Farming has an amazing ability to kick you just where it hurts.
Since my last article we have had the high of using our new dry cow and fresh cow shed for the first time. A fresh cow cubicle shed for 35 cows is something that we looked to do for a long time. It gives us the chance to manage those first 40 days post-calving very closely.
In addition, it has also meant that we have a further loose yard for 10 dry cows/heifers.
Our builder Stan Richards did a great job of delivering the build in record time, even with the weather against us.
But the excitement of the shed was short-lived with the arrival of the dreaded six-month annual TB test.
We had been clear for seven years and nothing could prepare us for the 10 reactors.
Last time, we lost six when we were milking half the numbers, so percentage-wise it isn’t as bad, and last time we went clear straight away. All we can do is keep our fingers crossed for the next test.

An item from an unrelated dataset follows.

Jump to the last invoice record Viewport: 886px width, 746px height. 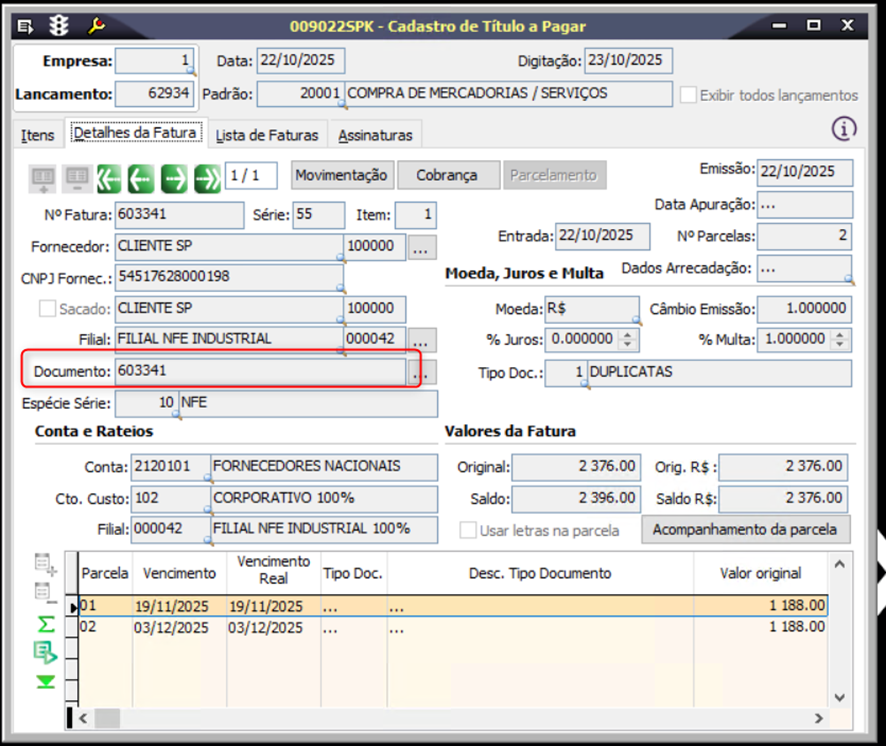pos(207,177)
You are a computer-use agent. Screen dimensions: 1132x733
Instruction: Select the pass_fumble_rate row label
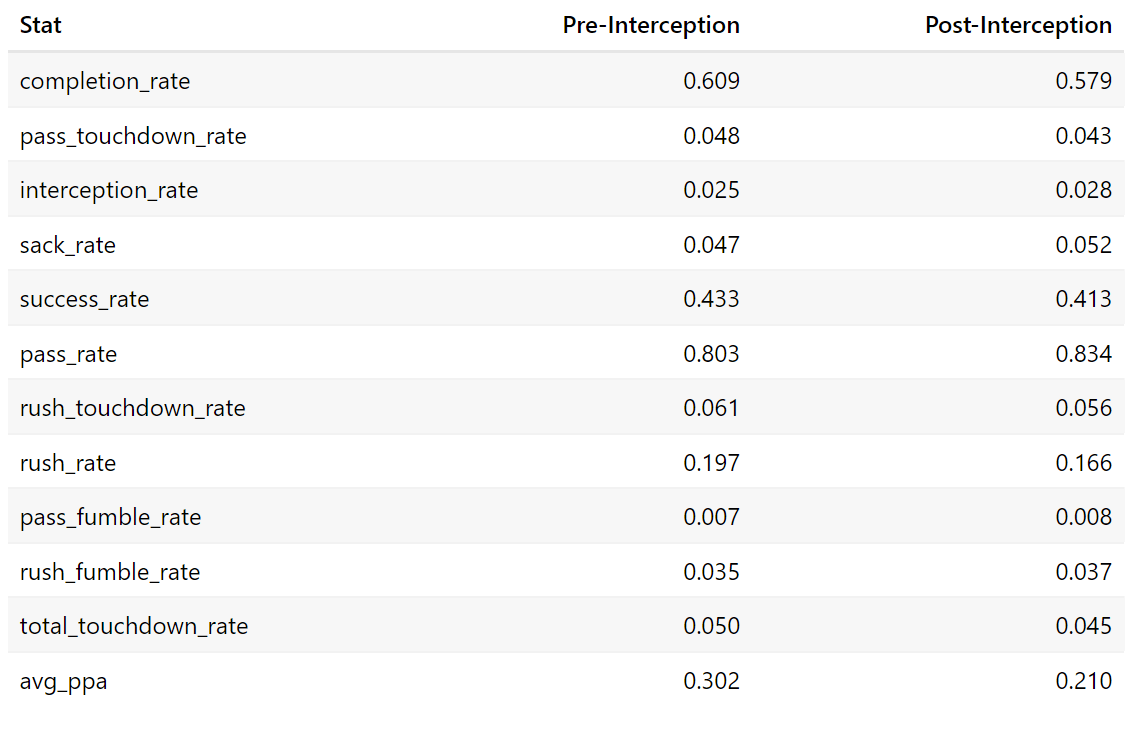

In the meantime, we have tried to be proactive. I have had a camera put up on the new shed to monitor the open feed barrier for wildlife at night. We are also going to badger-proof both farmyards, which shouldn’t take much doing.
It takes a close-knit team to deal with the result, but we have all got our heads around it and otherwise, things are looking pretty positive on the farm.
The first application of SingleTop fertiliser followed two weeks after the slurry, and the grass is already responding. We have put a plan together, with an aim to do four or five cuts, with first cut hopefully being taken the last week of April, weather permitting.
This year we will try not to take any of our youngstock forage from our silage ground to ensure that we focus those acres on making top-quality forage.
The youngstock have done brilliantly on haylage and concentrates over the past six months so we will continue with that approach.
Let’s hope we do not get overrun with beef calves. Even if we were to go clear of TB in 120 days, we would still have an additional 80 mouths to feed on the farm.